POOLNAME: It’s the ZFS pool’s name.
#: The superuser prompt. In Solaris you should execute that commands as root or with a role that has the necessary power.
ZFS/NFS HA with shared discs
Operating System:
First off, you will need download and install Solaris 10 u3. After that, apply the updates (patches). The installation of the Sun Cluster 3.2 software should be out of the box. It’s important to download and install this patches, and to execute that procedure if you did use the Secure by Default feature on Solaris 10.
Flash:
I think is a good idea use the solaris flash install to do the installation of the second node. but that procedure is site dependent, and you can use jumpstart, or whatever install method (just remember that the resulting Solaris installation should be in the same patch level). Here is the command to generate the flash archive:
# mkdir /b; cd /b; # flarcreate -n sol10u3.flar -R / -c -x /b sol10u3.flar ps.: The -x option is to exclude the dir /b from the archive
ZFS:
Create you ZFS pool and filesystems… ZFS was designed to be simple, and really is. The important part is to know what is the name of the pool you want to make high available. That is a example:
# zpool create -m /dir1/dir2/POOLNAME POOLNAME mirror
ps.: where < disco1 > and < disco2 > are shared devices. hence,
all nodes in the cluster can access them.
# zfs create POOLNAME/fs01 # zfs set mountpoint=/export/fs01 POOLNAME/fs01 # zfs create POOLNAME/fs02 # zfs set mountpoint=/export/fs02 POOLNAME/fs02 ...
Sun Cluster 3.2:
1) Register the resource type HA-NFS for Sun Cluster (SUNW.nfs) for NFS services, and HA Storage Plus (SUNW.HAStoragePlus) for ZFS.
2) Create the resource group (For ZFS/NFS i think use the pool name is a good convention).
3) Create the resouce Logical Hostname (SUNW.LogicalHostname) for the external hostname of this service.. example: servernfs (this name must be configured in /etc/hosts file, and /etc/inet/ipnodes). The cluster will configure that ip address on the node where the resource group will be.
4) Create the resource HAStoragePlus
5) Bring the resource group online
6) Create the resource NFS and describe the dependencies
So, let’s do it:
# clresourcetype register SUNW.HAStoragePlus SUNW.nfs # clresourcegroup create -p \\ PathPrefix=/dir1/dir2/POOLNAME/HA poolname-rg # clreslogicalhostname create -g poolname-rg -h \\ servernfs servernfs-lh-rs # clresource create -g poolname-rg -t \\ SUNW.HAStoragePlus -p \\ Zpools=POOLNAME poolname-hastorageplus-rs
For now on, the ZFS pool is handled by the Sun Cluster, and is unmounted. So, we will need to bring the resource group online to see the pool again…

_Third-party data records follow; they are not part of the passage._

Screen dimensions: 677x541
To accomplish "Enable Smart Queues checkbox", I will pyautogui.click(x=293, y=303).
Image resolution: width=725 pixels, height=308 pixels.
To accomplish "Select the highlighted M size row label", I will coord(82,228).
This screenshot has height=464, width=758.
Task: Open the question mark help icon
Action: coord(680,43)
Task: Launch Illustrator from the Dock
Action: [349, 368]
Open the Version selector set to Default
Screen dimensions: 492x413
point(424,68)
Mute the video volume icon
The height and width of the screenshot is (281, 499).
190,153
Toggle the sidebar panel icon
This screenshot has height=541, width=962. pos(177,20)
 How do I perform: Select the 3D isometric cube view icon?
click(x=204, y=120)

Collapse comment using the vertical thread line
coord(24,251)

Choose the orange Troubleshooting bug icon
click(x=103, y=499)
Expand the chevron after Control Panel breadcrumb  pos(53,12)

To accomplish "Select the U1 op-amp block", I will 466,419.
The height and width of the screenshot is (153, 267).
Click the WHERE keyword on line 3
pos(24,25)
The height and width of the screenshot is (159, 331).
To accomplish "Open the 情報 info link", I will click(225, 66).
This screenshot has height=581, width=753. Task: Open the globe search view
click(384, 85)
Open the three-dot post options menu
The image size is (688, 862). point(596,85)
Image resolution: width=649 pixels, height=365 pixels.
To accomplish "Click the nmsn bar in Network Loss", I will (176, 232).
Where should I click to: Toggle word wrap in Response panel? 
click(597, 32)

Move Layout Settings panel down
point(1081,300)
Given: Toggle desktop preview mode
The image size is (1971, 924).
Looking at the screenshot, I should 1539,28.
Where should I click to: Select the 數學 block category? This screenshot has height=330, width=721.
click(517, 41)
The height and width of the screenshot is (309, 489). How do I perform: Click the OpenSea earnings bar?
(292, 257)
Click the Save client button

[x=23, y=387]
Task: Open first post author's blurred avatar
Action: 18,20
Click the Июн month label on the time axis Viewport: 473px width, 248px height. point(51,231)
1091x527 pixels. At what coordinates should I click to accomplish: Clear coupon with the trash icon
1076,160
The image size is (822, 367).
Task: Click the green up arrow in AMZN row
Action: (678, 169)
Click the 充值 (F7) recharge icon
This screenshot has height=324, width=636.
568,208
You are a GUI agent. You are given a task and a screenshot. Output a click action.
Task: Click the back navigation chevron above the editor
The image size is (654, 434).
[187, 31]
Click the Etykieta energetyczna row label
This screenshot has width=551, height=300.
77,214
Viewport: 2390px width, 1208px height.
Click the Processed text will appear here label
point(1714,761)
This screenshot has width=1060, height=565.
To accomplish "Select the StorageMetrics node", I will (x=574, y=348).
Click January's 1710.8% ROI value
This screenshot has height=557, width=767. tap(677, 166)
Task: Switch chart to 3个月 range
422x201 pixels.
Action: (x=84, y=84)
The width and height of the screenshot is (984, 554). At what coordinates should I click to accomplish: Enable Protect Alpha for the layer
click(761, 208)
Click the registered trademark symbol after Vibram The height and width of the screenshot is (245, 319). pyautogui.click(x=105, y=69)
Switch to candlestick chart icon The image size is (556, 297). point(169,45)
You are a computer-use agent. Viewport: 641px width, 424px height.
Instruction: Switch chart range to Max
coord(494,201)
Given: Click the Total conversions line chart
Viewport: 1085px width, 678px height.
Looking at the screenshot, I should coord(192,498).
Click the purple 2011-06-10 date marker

# clresourcegroup online -M poolname-rg
Now, the resource group associated with the ZFS pool (POOLNAME) is online, hence the ZFS pool too. Before configure the resource for the NFS services, you will need to create a file named: dfstab.poolname-nfs-rs, in the directory: /dir1/dir2/POOLNAME/HA/SUNW.nfs/.
p.s: As you know, the dfstab is the file containing commands for sharing resources across a network (NFS shares – “man dfstab” for informations about the sintaxe of that file).
# clresource create -g poolname-rg -t SUNW.nfs -p \\ Resource_dependencies=poolname-hastorageplus-rs \\ poolname-nfs-rs
The last step is bring all the resources online…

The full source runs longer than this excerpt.